Acacia-Commiphora woodlands continue up to 1800 meters elevation, and these higher-elevation woodlands are characterized by Senegalia asak, S. etbaica, Vachellia tortilis, Commiphora gileadensis, C. myrrha, Moringa peregrina, Searsia tripartita, Dobera glabra, Euphorbia cuneata, Grewia villosa, Cadia purpurea, Carissa edulis, Cordia abyssinica, and Terminalia brownii.

Seasonal watercourses, or wadis, are lined with Breonadia salicina, Cordia abyssinica, Ficus vasta, and Mimusops laurifolia. In a few sheltered wadis with year-round moisture on the western slopes of the escarpment, including Jabal Fayfa, Mimusops laurifolia, an evergreen tree, has grown to great age and large size, and these trees are the largest in Saudi Arabia.

Semi-evergreen woodlands of Barbeya oleoides and Olea europaea are found between 1800 and 2200 meters elevation, and form the transition between the Acacia-Commiphora woodlands at lower elevations and the high-elevation Juniper woodlands of Southwestern Arabian montane woodlands ecoregion.

The flora of the ecoregion has many affinities to that of tropical East Africa. Acacia-Commiphora woodlands are characteristic of the dry East African lowlands and foothills, and the Southwestern Arabian woodlands and savannas share many species. Southwestern Arabia's high-elevation forests and humid forests at lower elevations share many Afromontane species with the high mountains of Eastern Africa.

==Fauna==
The ecoregion is home to the critically-endangered Arabian leopard (Panthera pardus nimr). Other mammals include the caracal (Caracal caracal), Arabian wolf (Canis lupus arabs), hamadryas baboon (Papio hamadryas), red fox (Vulpes vulpes), long-tailed jird (Meriones crassus), Cape hare (Lepus capensis), and Indian crested porcupine (Hystrix indica).

Several species of birds are endemic to the mountains of southwestern Arabia. They include Philby's partridge (Alectoris philbyi), Yemen warbler (Curruca buryi), Yemen thrush (Turdus menachensis), Arabian accentor (Prunella fagani), Arabian waxbill (Estrilda rufibarba), Yemen serin (Crithagra menachensis), and Yemen linnet (Linaria yemenensis). Other native bird species with a wider range include the Arabian partridge (Alectoris melanocephala), Arabian woodpecker (Dendrocopos dorae), Arabian wheatear (Oenanthe lugentoides), Arabian golden sparrow (Passer euchlorus), Arabian warbler (Curruca leucomelaena), Arabian serin (Crithagra rothschildi), and Arabian golden-winged grosbeak (Rhynchostruthus percivali).

Scortecci's toad (Bufo scorteccii) is an endemic species known only from one location – Wadi al Khalili on a high plateau near Mafhaq (1,550 meters elevation) in northern Yemen.

==Human use==
The ecoregion has been settled for millennia.

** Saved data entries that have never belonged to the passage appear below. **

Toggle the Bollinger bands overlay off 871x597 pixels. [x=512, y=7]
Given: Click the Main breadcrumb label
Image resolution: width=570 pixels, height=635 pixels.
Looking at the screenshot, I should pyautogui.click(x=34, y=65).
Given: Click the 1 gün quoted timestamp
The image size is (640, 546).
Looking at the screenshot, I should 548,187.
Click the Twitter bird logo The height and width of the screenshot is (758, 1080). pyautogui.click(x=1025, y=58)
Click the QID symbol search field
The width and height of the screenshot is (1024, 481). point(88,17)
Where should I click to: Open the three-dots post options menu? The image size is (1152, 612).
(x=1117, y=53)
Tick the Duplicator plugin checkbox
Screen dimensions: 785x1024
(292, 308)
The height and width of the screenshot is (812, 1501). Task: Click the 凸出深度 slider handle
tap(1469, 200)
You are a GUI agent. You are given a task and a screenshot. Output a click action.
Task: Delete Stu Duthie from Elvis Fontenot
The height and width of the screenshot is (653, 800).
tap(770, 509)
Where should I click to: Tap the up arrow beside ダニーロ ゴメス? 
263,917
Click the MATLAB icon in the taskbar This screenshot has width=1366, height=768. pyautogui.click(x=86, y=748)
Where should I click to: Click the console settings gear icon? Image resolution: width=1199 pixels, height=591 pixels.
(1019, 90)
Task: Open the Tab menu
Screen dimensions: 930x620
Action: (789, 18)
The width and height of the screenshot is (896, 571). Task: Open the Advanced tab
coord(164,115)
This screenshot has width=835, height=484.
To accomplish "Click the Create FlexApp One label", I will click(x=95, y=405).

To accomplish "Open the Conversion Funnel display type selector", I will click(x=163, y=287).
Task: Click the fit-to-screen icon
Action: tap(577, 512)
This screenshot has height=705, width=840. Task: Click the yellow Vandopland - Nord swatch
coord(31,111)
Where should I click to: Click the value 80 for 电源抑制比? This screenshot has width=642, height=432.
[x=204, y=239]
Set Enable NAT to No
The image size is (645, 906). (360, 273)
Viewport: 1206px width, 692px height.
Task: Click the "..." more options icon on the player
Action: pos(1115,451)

Archeological evidence of settled agriculture dates back more than 5000 years. Local people created terraced fields on steep slopes in areas of relatively high rainfall, and irrigated farms in the lower reaches of streams descending from the mountains. The mountains are also used for grazing livestock, including cattle, sheep, goats, and camels.

Boswellia sacra is a shrub or small tree that grows on drier northern slopes in the Hadramaut and Dhofar mountains and in northern Somalia. It is the source of frankincense, and aromatic resin, which has been harvested and traded for centuries. Myrrh is another aromatic resin gathered from Commiphora myrrha.

The woodlands have been degraded and reduced in area by overharvesting trees for timber and firewood, livestock grazing, and conversion to agriculture, particularly around the ecoregion's cities.

==Protected areas==
1.37% of the ecoregion is in protected areas. Protected areas include Asir National Park, Jabal Shada al-A‘la Resource Use Reserve, and Raydah Natural Reserve.